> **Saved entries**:
━━━━

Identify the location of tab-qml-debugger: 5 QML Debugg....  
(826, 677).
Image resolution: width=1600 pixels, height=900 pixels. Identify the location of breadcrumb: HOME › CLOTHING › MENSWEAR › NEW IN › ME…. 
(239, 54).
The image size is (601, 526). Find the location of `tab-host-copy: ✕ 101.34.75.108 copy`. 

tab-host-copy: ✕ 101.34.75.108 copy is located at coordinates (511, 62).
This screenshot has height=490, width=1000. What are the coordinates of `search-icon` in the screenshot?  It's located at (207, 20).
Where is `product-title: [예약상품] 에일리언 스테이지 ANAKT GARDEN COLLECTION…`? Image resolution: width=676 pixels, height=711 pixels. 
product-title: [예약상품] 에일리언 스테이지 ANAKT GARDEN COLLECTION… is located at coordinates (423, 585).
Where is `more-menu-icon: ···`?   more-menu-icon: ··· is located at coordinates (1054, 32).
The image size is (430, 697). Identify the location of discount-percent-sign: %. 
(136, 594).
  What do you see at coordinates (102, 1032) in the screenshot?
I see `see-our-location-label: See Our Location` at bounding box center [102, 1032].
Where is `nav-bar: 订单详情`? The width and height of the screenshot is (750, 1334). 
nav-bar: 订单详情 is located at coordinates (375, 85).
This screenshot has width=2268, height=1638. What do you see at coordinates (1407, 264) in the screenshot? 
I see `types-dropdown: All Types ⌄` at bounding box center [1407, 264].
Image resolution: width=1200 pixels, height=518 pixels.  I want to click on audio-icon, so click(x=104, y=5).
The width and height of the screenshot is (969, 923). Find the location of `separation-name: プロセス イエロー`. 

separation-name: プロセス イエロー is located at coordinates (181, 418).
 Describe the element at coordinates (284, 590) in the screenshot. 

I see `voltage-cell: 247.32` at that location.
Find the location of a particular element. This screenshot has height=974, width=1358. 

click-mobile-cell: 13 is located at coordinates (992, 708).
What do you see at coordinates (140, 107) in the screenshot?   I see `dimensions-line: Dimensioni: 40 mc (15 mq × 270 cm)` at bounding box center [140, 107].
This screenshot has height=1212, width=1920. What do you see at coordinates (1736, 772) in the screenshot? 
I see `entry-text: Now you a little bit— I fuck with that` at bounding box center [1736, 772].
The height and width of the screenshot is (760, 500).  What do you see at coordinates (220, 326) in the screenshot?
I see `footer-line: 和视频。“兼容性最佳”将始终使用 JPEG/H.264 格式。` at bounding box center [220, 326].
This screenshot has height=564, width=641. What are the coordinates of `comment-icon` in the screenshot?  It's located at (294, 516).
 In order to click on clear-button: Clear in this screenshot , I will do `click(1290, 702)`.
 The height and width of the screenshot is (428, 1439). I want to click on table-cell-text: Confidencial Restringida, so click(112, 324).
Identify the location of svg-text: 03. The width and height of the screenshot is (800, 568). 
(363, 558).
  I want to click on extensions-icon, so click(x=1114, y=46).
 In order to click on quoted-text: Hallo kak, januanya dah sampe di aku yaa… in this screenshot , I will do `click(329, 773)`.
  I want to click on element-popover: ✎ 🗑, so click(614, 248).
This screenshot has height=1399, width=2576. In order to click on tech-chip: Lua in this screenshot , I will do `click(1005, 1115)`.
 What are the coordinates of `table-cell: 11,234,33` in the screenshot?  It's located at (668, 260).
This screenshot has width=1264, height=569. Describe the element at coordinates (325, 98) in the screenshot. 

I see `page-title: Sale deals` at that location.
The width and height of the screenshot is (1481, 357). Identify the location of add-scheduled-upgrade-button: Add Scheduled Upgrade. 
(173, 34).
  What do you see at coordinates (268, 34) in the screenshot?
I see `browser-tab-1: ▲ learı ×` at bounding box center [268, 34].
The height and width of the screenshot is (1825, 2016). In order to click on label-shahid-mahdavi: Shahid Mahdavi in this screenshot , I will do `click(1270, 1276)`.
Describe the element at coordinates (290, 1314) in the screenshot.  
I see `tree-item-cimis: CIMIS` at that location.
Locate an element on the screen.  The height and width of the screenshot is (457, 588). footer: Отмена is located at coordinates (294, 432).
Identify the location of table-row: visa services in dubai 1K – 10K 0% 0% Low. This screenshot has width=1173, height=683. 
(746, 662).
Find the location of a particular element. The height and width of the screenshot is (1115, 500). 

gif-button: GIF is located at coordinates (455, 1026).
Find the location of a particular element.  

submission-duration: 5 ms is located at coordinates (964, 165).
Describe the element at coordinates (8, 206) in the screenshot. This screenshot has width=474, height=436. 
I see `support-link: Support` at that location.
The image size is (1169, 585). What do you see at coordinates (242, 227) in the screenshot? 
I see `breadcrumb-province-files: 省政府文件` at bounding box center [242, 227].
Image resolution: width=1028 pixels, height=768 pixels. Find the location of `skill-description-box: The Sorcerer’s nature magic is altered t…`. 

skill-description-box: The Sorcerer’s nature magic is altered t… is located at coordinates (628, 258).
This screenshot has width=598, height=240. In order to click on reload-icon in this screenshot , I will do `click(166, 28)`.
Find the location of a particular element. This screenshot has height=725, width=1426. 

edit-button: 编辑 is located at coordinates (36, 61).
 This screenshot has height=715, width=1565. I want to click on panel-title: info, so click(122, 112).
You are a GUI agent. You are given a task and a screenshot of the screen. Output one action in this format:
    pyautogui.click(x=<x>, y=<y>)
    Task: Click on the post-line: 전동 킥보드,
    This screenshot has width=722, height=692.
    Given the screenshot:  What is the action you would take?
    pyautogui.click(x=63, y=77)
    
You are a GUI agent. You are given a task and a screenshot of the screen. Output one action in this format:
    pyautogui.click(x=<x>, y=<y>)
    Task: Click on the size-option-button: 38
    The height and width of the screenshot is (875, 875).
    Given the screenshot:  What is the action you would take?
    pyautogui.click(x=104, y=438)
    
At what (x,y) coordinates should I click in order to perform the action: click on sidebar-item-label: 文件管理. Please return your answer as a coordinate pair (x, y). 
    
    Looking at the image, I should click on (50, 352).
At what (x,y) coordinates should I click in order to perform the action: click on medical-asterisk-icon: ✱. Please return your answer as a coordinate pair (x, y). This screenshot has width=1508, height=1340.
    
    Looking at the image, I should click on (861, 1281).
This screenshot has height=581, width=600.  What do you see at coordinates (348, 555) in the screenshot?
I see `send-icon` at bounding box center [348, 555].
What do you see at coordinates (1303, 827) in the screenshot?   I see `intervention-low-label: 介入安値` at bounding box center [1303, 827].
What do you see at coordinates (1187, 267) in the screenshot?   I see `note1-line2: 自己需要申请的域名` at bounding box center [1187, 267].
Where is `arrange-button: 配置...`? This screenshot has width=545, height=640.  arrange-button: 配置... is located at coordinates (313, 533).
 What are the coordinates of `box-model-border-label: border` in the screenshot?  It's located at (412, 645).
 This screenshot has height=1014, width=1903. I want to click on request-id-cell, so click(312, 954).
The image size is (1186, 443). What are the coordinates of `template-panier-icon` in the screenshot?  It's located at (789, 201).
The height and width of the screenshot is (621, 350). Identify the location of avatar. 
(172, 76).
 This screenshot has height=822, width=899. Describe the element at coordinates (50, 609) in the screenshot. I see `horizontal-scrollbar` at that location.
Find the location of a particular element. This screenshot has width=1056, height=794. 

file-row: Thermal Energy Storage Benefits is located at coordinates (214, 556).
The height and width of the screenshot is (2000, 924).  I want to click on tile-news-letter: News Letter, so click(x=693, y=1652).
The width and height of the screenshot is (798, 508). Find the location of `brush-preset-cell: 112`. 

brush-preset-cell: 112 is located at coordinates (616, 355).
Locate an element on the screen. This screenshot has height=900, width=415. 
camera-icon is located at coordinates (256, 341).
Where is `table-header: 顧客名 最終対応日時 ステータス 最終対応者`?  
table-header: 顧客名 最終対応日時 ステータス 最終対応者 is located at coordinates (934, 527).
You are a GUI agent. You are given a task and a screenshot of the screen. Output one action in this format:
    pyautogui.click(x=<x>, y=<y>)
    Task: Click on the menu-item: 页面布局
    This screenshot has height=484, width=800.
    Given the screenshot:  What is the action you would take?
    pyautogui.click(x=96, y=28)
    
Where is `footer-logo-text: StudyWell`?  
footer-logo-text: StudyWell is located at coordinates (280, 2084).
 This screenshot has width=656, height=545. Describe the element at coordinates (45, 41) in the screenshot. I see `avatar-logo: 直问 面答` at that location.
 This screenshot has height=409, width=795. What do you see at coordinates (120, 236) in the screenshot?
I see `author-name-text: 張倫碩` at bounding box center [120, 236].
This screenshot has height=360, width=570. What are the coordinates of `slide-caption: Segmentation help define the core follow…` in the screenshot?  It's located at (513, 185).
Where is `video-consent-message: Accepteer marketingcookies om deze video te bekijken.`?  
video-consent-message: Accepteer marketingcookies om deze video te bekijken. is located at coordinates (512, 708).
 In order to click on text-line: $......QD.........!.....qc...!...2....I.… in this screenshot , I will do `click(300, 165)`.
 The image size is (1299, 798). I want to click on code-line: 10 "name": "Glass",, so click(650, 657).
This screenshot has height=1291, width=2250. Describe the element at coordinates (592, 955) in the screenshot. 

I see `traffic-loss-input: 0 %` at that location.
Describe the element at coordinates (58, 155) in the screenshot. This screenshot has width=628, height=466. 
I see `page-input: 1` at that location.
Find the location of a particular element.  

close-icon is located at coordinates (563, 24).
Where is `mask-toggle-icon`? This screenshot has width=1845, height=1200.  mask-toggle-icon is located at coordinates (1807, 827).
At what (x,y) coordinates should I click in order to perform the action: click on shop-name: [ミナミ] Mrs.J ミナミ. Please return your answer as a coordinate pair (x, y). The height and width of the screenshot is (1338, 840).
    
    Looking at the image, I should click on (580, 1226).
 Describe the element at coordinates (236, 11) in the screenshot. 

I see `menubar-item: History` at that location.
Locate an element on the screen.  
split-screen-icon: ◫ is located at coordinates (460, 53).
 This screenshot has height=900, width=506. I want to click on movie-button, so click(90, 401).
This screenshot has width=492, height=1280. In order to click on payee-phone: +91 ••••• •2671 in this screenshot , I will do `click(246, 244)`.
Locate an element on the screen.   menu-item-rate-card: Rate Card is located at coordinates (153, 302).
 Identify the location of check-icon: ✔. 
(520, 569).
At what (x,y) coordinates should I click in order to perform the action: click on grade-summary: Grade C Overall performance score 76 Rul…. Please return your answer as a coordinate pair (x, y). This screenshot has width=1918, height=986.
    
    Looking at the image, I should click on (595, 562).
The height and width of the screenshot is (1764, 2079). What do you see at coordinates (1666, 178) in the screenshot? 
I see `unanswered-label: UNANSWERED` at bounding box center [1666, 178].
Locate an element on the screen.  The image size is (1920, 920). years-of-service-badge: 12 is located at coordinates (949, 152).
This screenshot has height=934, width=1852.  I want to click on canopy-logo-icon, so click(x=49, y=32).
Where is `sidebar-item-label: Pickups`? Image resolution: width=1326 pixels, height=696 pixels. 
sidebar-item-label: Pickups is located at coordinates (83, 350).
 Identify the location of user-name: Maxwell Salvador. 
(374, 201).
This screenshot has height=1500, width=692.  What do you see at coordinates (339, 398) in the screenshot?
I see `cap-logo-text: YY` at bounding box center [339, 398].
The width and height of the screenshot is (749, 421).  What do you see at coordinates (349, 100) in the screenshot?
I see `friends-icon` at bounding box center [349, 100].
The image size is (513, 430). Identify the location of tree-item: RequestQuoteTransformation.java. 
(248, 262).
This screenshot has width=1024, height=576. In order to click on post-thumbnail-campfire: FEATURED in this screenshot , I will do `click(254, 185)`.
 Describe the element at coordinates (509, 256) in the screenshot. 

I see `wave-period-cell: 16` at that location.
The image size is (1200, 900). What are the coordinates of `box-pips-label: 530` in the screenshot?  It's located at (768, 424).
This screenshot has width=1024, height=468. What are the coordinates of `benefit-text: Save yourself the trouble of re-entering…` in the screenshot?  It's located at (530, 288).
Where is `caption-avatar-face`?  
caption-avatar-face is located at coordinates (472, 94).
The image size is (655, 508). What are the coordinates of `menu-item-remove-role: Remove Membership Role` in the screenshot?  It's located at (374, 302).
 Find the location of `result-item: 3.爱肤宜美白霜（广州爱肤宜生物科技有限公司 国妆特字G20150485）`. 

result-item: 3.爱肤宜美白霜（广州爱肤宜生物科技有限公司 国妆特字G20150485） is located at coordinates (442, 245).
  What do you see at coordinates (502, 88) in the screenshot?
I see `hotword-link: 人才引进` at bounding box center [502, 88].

━━━━

> **AIM OF THE EXERCISE**: Transcribe the rows word for word, beginning with the first row and stopping after the line that contains "Image resolution: width=1200", including that line.

> **SOLUTION TO THE PROBLEM**:
Identify the location of tab-qml-debugger: 5 QML Debugg....  
(826, 677).
Image resolution: width=1600 pixels, height=900 pixels. Identify the location of breadcrumb: HOME › CLOTHING › MENSWEAR › NEW IN › ME…. 
(239, 54).
The image size is (601, 526). Find the location of `tab-host-copy: ✕ 101.34.75.108 copy`. 

tab-host-copy: ✕ 101.34.75.108 copy is located at coordinates (511, 62).
This screenshot has height=490, width=1000. What are the coordinates of `search-icon` in the screenshot?  It's located at (207, 20).
Where is `product-title: [예약상품] 에일리언 스테이지 ANAKT GARDEN COLLECTION…`? Image resolution: width=676 pixels, height=711 pixels. 
product-title: [예약상품] 에일리언 스테이지 ANAKT GARDEN COLLECTION… is located at coordinates (423, 585).
Where is `more-menu-icon: ···`?   more-menu-icon: ··· is located at coordinates (1054, 32).
The image size is (430, 697). Identify the location of discount-percent-sign: %. 
(136, 594).
  What do you see at coordinates (102, 1032) in the screenshot?
I see `see-our-location-label: See Our Location` at bounding box center [102, 1032].
Where is `nav-bar: 订单详情`? The width and height of the screenshot is (750, 1334). 
nav-bar: 订单详情 is located at coordinates (375, 85).
This screenshot has width=2268, height=1638. What do you see at coordinates (1407, 264) in the screenshot? 
I see `types-dropdown: All Types ⌄` at bounding box center [1407, 264].
Image resolution: width=1200 pixels, height=518 pixels.  I want to click on audio-icon, so click(x=104, y=5).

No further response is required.